Trastuzumab in combination with docetaxel/cisplatin/S-1 (DCS) for patients with HER2-positive metastatic gastric cancer: feasibility and preliminary efficacy.

Abstract

We previously reported that a triplet combination of docetaxel, cisplatin, and S-1 (DCS) is active against metastatic gastric cancer with a very high response rate of 87.1 % in a phase II study. Recently, the efficacy of trastuzumab (T-mab) for the treatment of HER2-positive gastric cancer has been reported. Therefore, we investigated the feasibility and preliminary efficacy of DCS + T-mab (DCS-T) for unresectable HER2-positive metastatic gastric cancer. Patients received oral S-1 (40 mg/m(2) b.i.d.) on days 1-14, intravenous cisplatin (60 mg/m(2)), docetaxel (50 mg/m(2)), and T-mab (8 mg/kg in the first cycle and 6 mg/kg in the second cycle and thereafter) on day 8 every 3 weeks.

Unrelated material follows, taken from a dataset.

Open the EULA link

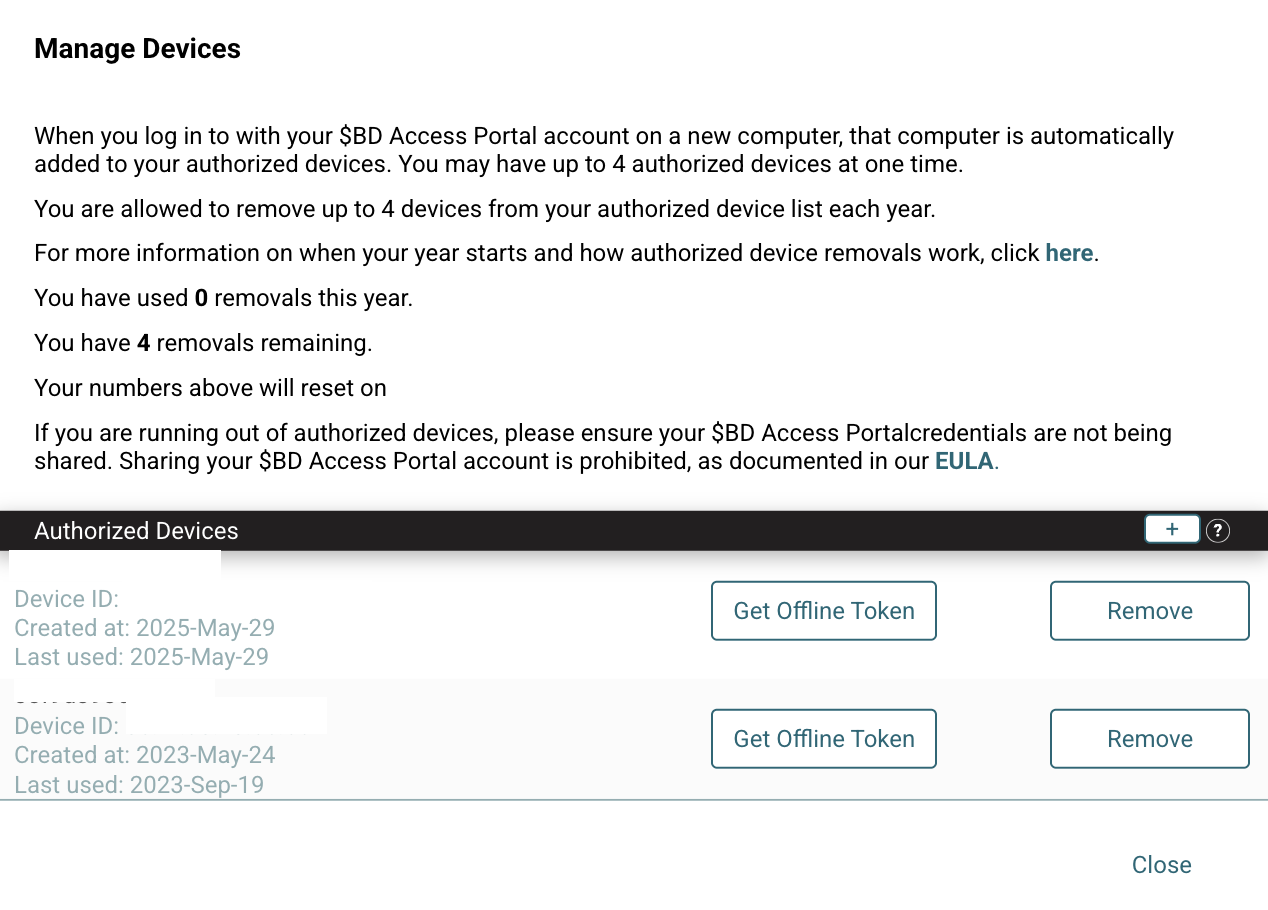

The study included 16 patients: median age, 60 (34-76) years; males/females, 11:5; intestinal-type/diffuse-type histology, 11:5; and HER2 3+/2+(FISH+), 13:3. The completion rate until the third cycle was 87.5 % (14/16) (95 %CI 71.3-103.7 %). Adverse events of grade 3/4 severity during the first 3 cycles were: leukopenia/neutropenia, 50.0:75.0 %; febrile neutropenia, 12.5 %; diarrhea, 12.5 %; and stomatitis, 12.5 %. All of these side effects were manageable and well controlled. There were no treatment-related deaths. The overall response rate was 93.8 % (15/16), and the response rate in patients with measurable lesions was 100 % (15/15). The median cycle to response was only 1 (1-3 cycles). Non-curative factors disappeared in 56.3 % (9/16) of patients, and conversion surgery (R0 resection) was performed in all these cases. Pathological response rates in primary and metastatic lesions were 88.9 % (8/9) and 100 % (9/9), respectively. The median PFS and OS were not reached during the median follow-up time of 18.3 months ranged from 11.0 to 34.3 months. DCS-T was feasible in patients with unresectable HER2-positive metastatic gastric cancer. The observed response was very promising and warrants further investigation. UMIN000005603.